Walker later confessed to his role in the murder, and inculpated appellant and Andy. Appellant was arrested and approximately 310 days later, on February 3, 1983, a grand jury returned an indictment against appellant. On March 2, 1983, appellant went to trial. After a mistrial, a new jury was impaneled and two days later found appellant guilty on all counts. Townsend subsequently appealed from his conviction, asserting, inter alia, a violation of his right to a speedy trial and an abuse of discretion by the motions court in refusing to grant a new trial based on newly discovered evidence and ineffective assistance of counsel.
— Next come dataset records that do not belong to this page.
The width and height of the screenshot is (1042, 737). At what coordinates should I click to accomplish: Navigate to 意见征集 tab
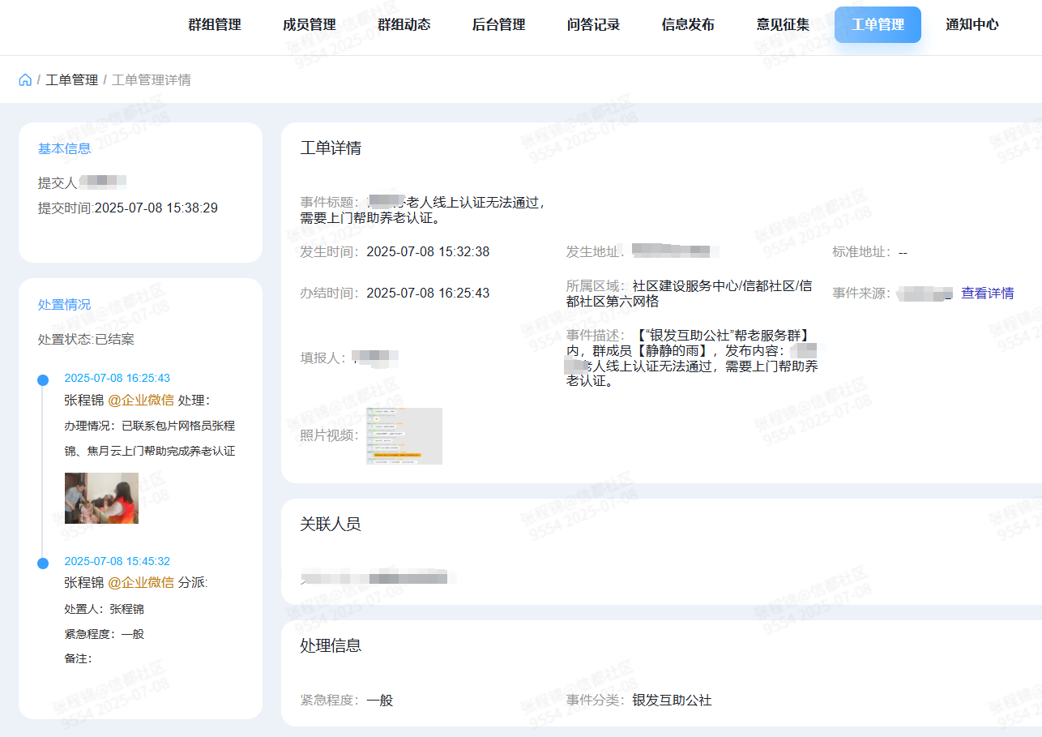[x=784, y=24]
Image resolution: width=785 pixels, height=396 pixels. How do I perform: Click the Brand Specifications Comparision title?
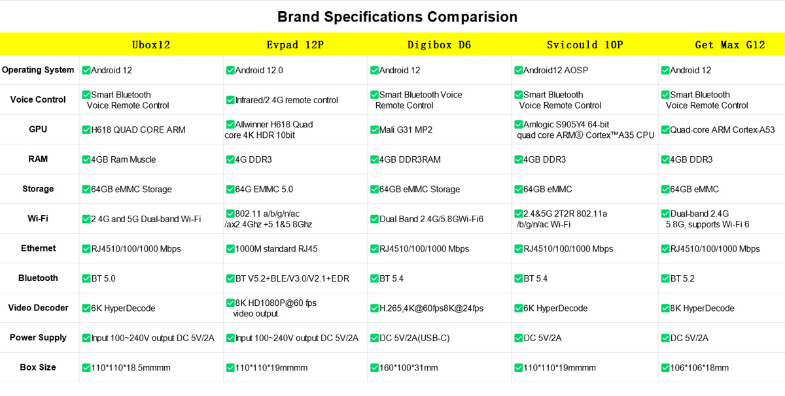pyautogui.click(x=397, y=17)
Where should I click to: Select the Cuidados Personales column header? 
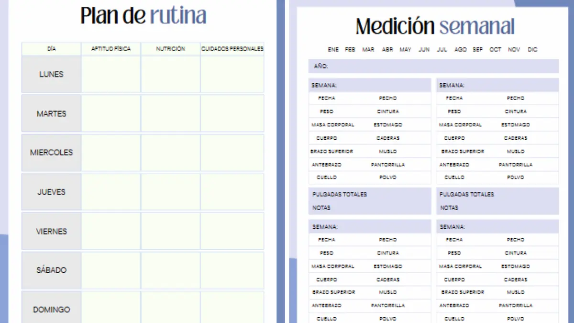232,49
We affirmed his convictions on all but the attempted armed robbery count which we directed the trial court to vacate.

In a bid to place before the motions court arguments advanced for the first time on appeal, appellant filed a § 23-110 motion alleging a speedy trial violation, as well as a motion for a new trial. After a hearing on March 20, 1987, the court denied the motions, issuing a written order filed on June 1, in which it set forth its reasons for the denial. This appeal followed.

II

A.

Initially, we address appellant’s contention that the motions court erred in denying without an evidentiary hearing 4 his motion for a new trial. He argues that he is entitled to a new trial based on what he characterizes as “newly discovered evidence.” We review the motions judge’s grant or denial of a new trial motion only for abuse of discretion, Hawthorne v. United States, 504 A.2d 580, 595 (D.C. 1986); accord, United States v. Kelly, 252 U.S.App.D.C. 308, 790 F.2d 130 (1986); and we will uphold the denial of such a motion as long as that denial is reasonable and supported by the evidence in the record, see Hawthorne, supra, 504 A.2d at 595; see also United States v. Johnson, 327 U.S. 106, 111-13, 66 S.Ct. 464, 466-67, 90 L.Ed. 562 (1946).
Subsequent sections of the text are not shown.